On Wed 11 Jul, 2018, 7:05 PM Mike Snitzer, <snitzer at redhat.com> wrote:

> On Wed, Jul 11 2018 at  6:48am -0400,
> James Hogarth <james.hogarth at gmail.com> wrote:
>
> > On 11 July 2018 at 11:26, James Hogarth <james.hogarth at gmail.com> wrote:
> > > On 11 July 2018 at 10:40, Michael Sclafani <sclafani at redhat.com>
> wrote:
> > >> Based on the error message and a quick scan of the code, it appears
> dm-thin
> > >> disables discards because VDO's max_discard_sectors = 4KB is smaller
> than
> > >> dm-thin's 64KB+ block size.
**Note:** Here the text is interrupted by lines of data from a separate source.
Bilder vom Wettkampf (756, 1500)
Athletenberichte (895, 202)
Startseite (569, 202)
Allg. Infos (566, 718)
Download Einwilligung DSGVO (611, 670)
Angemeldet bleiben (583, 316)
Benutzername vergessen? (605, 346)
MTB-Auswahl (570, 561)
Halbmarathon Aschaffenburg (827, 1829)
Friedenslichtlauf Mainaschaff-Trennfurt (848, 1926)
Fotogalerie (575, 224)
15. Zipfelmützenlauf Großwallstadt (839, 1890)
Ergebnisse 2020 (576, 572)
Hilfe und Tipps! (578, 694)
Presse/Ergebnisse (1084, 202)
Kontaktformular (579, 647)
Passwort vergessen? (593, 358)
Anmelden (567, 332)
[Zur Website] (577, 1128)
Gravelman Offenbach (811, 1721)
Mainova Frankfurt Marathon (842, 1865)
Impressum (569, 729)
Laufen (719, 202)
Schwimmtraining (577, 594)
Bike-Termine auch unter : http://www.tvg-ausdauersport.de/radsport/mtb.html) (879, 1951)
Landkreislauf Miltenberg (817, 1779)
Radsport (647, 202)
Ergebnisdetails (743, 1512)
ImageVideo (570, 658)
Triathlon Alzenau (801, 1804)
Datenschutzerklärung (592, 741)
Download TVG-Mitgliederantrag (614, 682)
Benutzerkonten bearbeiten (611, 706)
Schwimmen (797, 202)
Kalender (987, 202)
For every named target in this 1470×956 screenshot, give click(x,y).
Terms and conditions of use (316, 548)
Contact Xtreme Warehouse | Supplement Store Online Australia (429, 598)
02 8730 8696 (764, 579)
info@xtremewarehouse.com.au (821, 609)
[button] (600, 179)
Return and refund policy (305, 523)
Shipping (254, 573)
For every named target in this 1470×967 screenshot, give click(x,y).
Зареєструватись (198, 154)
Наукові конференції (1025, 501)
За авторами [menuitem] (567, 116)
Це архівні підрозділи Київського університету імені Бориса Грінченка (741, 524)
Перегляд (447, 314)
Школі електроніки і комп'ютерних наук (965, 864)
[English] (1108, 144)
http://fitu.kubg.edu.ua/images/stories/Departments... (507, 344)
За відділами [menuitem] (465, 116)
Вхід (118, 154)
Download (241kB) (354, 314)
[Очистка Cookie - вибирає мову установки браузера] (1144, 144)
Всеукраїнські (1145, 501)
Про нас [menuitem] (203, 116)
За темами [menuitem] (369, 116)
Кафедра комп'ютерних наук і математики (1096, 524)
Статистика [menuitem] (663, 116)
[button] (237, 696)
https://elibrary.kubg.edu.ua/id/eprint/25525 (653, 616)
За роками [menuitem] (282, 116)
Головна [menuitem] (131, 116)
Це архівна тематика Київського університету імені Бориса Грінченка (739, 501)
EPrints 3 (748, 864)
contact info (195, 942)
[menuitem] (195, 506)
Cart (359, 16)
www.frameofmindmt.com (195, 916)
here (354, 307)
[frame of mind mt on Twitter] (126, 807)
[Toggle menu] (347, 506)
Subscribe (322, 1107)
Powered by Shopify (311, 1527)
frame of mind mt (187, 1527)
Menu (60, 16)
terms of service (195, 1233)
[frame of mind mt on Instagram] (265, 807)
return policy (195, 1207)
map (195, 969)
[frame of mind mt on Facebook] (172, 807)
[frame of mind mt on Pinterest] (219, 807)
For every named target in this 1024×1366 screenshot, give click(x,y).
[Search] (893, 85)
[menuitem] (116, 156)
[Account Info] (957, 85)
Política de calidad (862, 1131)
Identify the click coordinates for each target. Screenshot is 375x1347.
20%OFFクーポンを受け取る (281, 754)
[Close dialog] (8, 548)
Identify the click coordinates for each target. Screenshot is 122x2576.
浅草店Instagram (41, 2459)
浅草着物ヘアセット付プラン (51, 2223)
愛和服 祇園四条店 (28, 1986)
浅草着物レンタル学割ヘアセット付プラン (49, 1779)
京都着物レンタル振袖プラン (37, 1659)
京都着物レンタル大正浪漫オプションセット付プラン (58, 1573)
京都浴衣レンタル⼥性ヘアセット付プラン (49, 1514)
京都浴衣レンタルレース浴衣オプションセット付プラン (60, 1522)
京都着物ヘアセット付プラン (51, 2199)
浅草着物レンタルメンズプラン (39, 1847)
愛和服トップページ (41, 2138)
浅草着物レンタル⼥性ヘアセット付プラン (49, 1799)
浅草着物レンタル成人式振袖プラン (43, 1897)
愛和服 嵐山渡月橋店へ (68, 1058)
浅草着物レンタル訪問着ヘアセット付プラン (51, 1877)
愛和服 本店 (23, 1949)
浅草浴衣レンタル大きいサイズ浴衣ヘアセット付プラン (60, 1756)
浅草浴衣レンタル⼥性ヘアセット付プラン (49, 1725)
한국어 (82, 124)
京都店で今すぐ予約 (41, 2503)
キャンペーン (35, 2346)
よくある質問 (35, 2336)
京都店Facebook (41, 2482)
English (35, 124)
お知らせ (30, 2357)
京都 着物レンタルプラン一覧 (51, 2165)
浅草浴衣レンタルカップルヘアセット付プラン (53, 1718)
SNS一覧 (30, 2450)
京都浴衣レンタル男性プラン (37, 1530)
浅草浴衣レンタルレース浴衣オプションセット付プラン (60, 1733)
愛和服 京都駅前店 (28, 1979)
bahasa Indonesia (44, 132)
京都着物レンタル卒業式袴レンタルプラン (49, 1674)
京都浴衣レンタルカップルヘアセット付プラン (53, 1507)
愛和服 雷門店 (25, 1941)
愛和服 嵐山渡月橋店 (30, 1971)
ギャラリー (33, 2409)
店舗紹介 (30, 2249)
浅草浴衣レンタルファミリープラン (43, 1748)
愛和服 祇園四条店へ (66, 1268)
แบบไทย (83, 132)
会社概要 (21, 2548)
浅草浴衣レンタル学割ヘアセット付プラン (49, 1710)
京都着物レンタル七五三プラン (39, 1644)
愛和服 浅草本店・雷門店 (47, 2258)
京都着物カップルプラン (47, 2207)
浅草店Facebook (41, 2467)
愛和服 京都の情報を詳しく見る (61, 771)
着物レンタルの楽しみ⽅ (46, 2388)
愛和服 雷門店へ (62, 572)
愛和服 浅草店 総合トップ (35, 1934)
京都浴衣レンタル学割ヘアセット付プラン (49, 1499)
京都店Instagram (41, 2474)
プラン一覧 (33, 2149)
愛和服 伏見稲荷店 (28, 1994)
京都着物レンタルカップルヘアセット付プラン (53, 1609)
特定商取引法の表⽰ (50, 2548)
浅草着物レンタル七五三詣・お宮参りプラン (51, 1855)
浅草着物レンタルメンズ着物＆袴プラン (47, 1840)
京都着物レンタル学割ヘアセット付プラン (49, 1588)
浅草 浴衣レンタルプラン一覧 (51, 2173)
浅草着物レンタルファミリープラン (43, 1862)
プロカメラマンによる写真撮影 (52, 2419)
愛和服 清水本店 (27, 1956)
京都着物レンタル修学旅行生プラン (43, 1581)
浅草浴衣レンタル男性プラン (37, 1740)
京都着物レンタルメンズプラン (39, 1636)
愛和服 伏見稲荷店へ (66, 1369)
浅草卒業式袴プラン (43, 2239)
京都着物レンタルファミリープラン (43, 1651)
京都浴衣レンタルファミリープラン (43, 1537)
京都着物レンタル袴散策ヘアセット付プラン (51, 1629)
I have no idea why it does that, but if it
> > >> neither discards nor zeros out blocks it has written to VDO, that
> space will
> > >> not be reclaimed.
> > >>
> > >
> > > Thanks for confirming the line of thought I was following ...
> > >
> > > Annoyingly this makes the RHEL documentation pretty useless to follow
> > > for carrying out thin provisioned volumes...
> > >
> > > Unfortunately I don't have a support account to hand to raise this as
> > > a RHEL7.5 issue to resolve ...
> > >
> > > Looking at the lvcreate man page it's not possible to set a block size
> > > for a thin pool below 64K
> > >
> > > -c|--chunksize Size[k|UNIT]
> > >               The size of chunks in a snapshot, cache pool or thin
> > > pool.  For snapshots, the value
> > >               must be a power of 2 between 4KiB and 512KiB and the
> > > default value is 4.  For a cache
> > >               pool the value must be between 32KiB and 1GiB and the
> > > default value is 64.  For a thin
> > >               pool the value must be between 64KiB and 1GiB and the
> > > default value starts with 64 and
> > >               scales up to fit the pool metadata size within 128MiB,
> > > if the pool metadata size is not
> > >               specified.  The value must be a multiple of 64KiB.  See
> > > lvmthin(7) and lvmcache(7) for
> > >               more information.
> > >
> > > What's going to be the best approach to resolve this so that thin
> > > provisioning works as expected? It's obviously not advisable to use in
> > > this configuration due to the inevitable disk exhaustion issue that
> > > will arise.
> >
> >
> > Mike you wrote the relevant patch that appears to be causing the
> > conflict and prevents dm-thin passing the discard to VDO here:
> >
> > https://www.redhat.com/archives/dm-devel/2012-August/msg00381.html
> >
> > I know it was a while back but do you recall what the reason for the
> > max_discard_sector and sectors_per_block comparison was for?
>
> DM thinp cannot make use of a discard that only cover part of a dm-thinp
> block.  SO its internal accounting wouldn't work.
>
> Now in the VDO case, you still _really_ want the discard (that DM thinp
> cannot use, and as such will not reclaim and reuse the associated block)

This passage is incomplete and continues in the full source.